海は温かいですが、風が冷たくなり,秋を感じるようになってきました。

台風が連れてくる恵みの雨で山の中はしっとり。キノコにとっては最高の時期ですね!!

▲休日に見つけたソライロタケ

さて、小笠原には固有のマイマイ(カタツムリ)がいますが、父島ではニューギニアヤリガタリクウズムシやネズミといった外来種によって、その生息地はごく限られた場所のみとなり、そこでも個体数が減少しています。

小笠原のマイマイたちを守る事業として、小笠原の世界遺産センターでは6種類のマイマイを飼育し、別の場所でも屋外飼育などを行い、個体群再生を進めている真っ最中!!

ということで、屋外の飼育場所として使われている施設に行って作業してきました。

▲マイマイの屋外飼育施設

森の中を歩いて行くと急に現れる屋外飼育施設。

"マイマイはどこにいるのかな~"ワクワクしますね♪

▲マイマイの個体確認中

何匹いるか?死んでいる個体はいないか?大人になっている個体はいないか?この中をくまなくチェックします!!

▲ふ化個体確認後、卵の回収・状態確認作業中

ちょっとの刺激で壊れてしまうから慎重に・・・・

ここにいたのはナンバンマイマイ科のアナカタマイマイ。

土の上や木の上で生活している半樹上性で、臍孔【さいこう】(マイマイの殻の裏にあるヘソのような穴)があり、少し平たいのが特徴の小笠原固有のマイマイです。

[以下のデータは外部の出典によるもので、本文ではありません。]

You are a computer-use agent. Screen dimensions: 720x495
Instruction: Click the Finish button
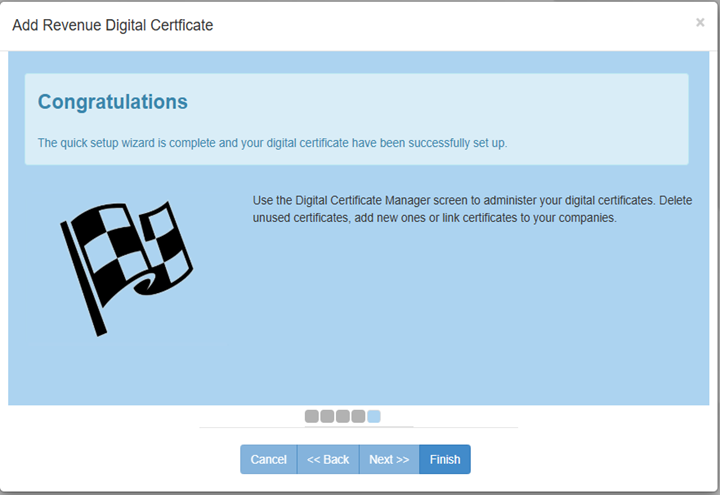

今回私たちが行ったのはマイマイの個体確認、エサの補充、ふ化個体の確認等の作業。

その他にもここでは、個体群再生に向けて多くの作業・調査が行われています。

小笠原が世界遺産に登録されることとなった理由の一つでもある固有のマイマイが父島でも身近に見られるようになれば良いなと願うばかりです。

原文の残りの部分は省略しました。